Render the data below as a numbered list, leaving out any blank lines.

# [DATASET ENTRIES]
+++

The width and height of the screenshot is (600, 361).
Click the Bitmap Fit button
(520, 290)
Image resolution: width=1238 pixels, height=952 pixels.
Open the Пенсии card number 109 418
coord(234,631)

+++

# [THE RESPONSE]
1. The width and height of the screenshot is (600, 361).
2. Click the Bitmap Fit button
3. (520, 290)
4. Image resolution: width=1238 pixels, height=952 pixels.
5. Open the Пенсии card number 109 418
6. coord(234,631)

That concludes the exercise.